Created 06-16-2018 07:10 AM
Hi All,
I have created HDP cluster on AWS. Now I want to execute a spark-submit command using shell action.
Spark-submit command is simple, that take input from HDFS and store output in HDFS and .jar file taken from Hadoop local.
My spark-submit command is running well on a command line. It can read data and store output on HDFS in a specific directory.

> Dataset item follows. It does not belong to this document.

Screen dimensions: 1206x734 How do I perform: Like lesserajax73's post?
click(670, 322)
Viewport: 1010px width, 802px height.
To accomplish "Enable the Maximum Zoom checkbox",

And I could also create a script and run on command line, it also worked well. But the problem is while executing oozie workflow for this.
script.sh
#!/bin/bash /usr/hdp/current/spark2-client/bin/spark-submit --class org.apache.<main> --master local[2] <jar_file_path> <HDFS_input_path> <HDFS_output_path>
job.properties
nameNode=hdfs://<HOST>:8020 jobTracker=<HOST>:8050 queueName=default oozie.wf.application.path=${nameNode}/user/oozie/shelloozie
workflow.xml
<workflow-app name="ShellAction" xmlns="uri:oozie:workflow:0.3"> <start to='shell-node' /> <action name="shell-node"> <shell xmlns="uri:oozie:shell-action:0.1"> <job-tracker>${jobTracker}</job-tracker> <name-node>${nameNode}</name-node> <configuration> <property> <name>mapred.job.queue.name</name> <value>${queueName}</value> </property> </configuration> <exec>script.sh</exec> <file>${nameNode}/user/oozie/shelloozie/script.sh#script.sh</file> </shell> <ok to="end"/> <error to="fail"/> </action> <kill name="fail"> <message>Script failed, error message[${wf:errorMessage(wf:lastErrorNode())}]</message> </kill> <end name='end' /> </workflow-app>
Anyways, I have checked my yarn log, it is giving me following, I didn't get it what it is explaining.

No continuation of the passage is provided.